14 February 2026  •  5 min read

How To Get 60 FPS For Years, Not Months: Future Proofing a Budget Gaming PC

Anyone can hit 60fps in today’s games. The harder question is staying there in two or three years’ time. Here is how to future proof a budget gaming PC properly.

Anyone can hit 60 frames per second in today’s games with the right hardware. The harder question is how to keep hitting 60fps in the games releasing in two or three years’ time, without buying a new PC every single year.

It is tempting to buy an older generation GPU because it is discounted, but game requirements move forward every year. Spending slightly more for a current generation GPU with more video memory tends to age noticeably better than saving a small amount on an outgoing generation part.

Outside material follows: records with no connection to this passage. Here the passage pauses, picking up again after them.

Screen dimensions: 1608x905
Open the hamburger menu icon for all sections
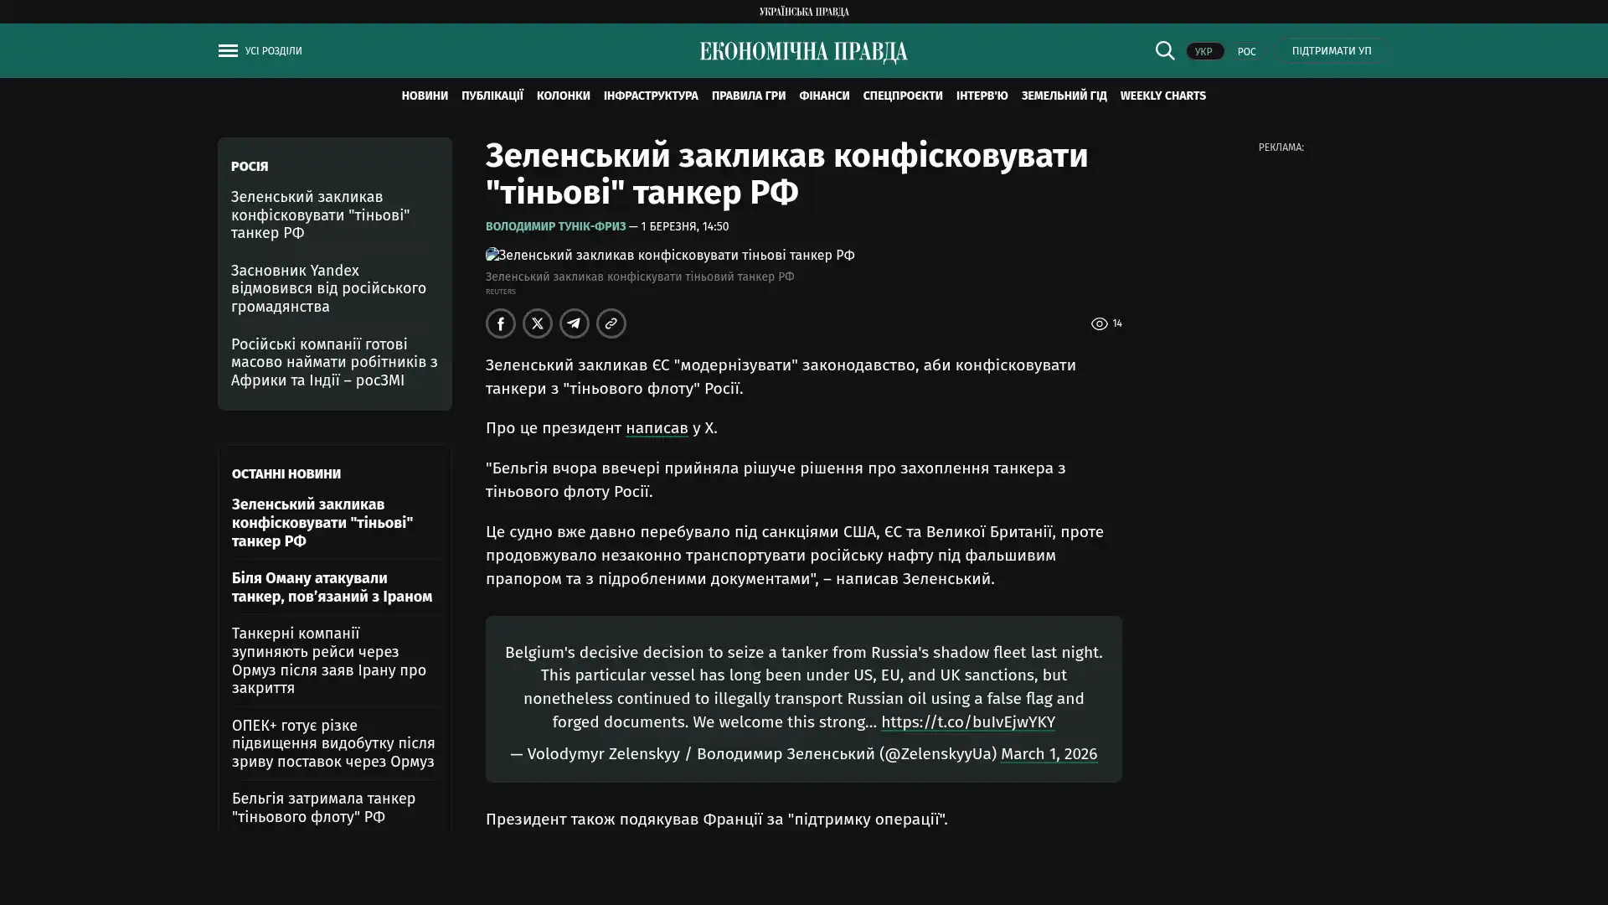click(228, 51)
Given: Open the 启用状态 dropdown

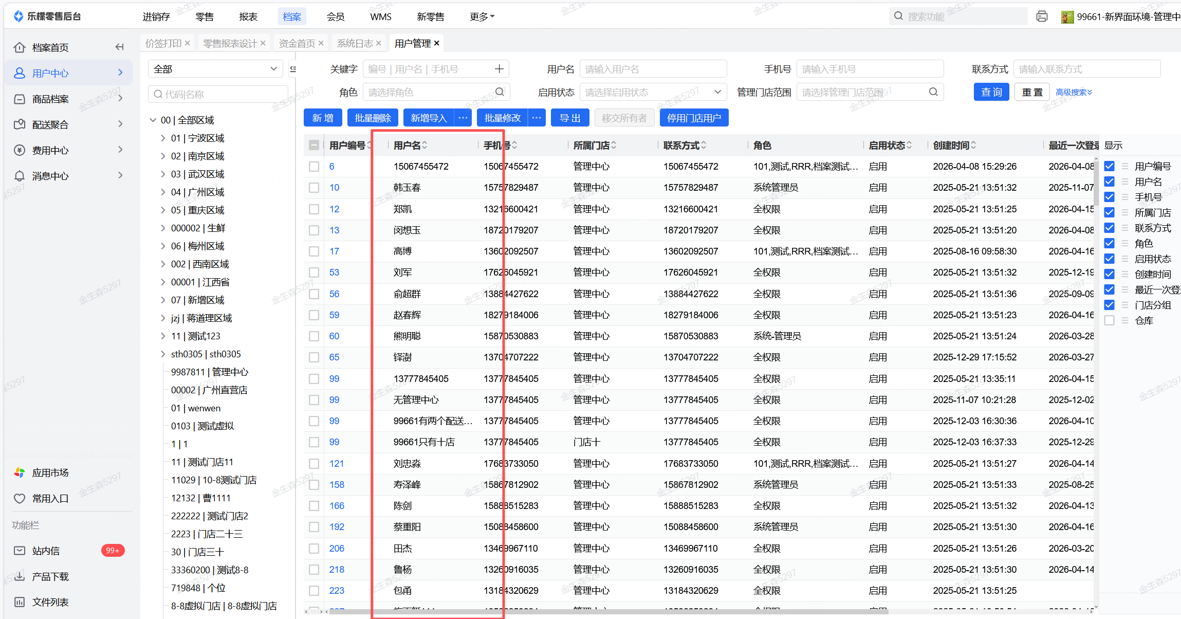Looking at the screenshot, I should pos(653,92).
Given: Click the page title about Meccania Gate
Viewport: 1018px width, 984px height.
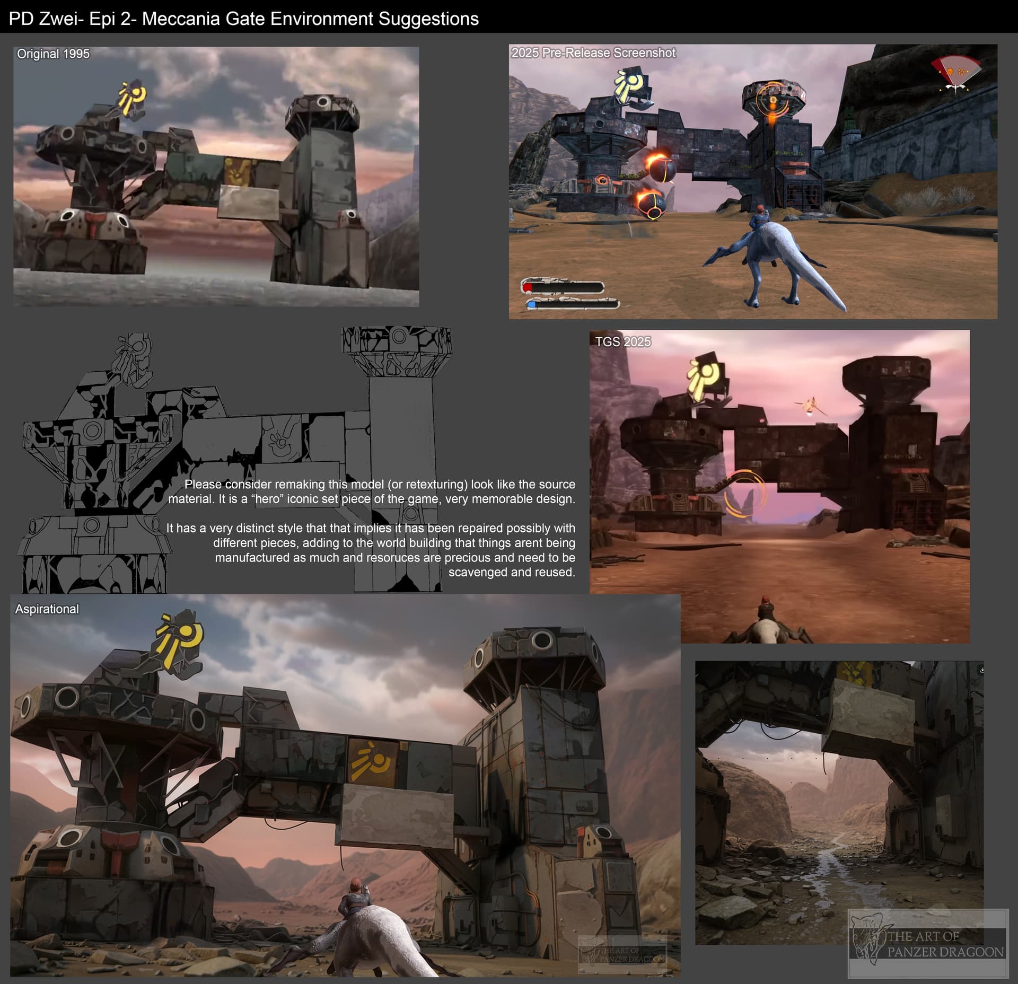Looking at the screenshot, I should click(244, 19).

32GB of RAM gives real headroom as games and background tasks continue to demand more memory, and running out of memory causes far bigger frame rate drops than a small difference in memory speed ever will.

Slow storage is one of the most common reasons an otherwise capable PC starts to feel dated, through longer load times and stuttering while streaming in open world game assets. A genuine NVMe SSD, not a slower SATA drive relabelled as fast storage, helps a system stay pleasant to use for years.

A system that is not properly cooled will thermal throttle under sustained load, quietly reducing performance the moment a game gets demanding, exactly the situations where you want full performance the most. Proper cooling and, just as importantly, a proper 24 hour stress test before the system ever leaves the building, is what actually protects long term performance rather than the spec sheet alone.

This is the thinking behind every 1K Genesis batch. We are not trying to build the cheapest possible PC. We are trying to build the best PC we can for under £1000, sourced from real supplier relationships that get us better pricing on genuinely current generation components, so it keeps hitting 60fps for years, not just for the first few months.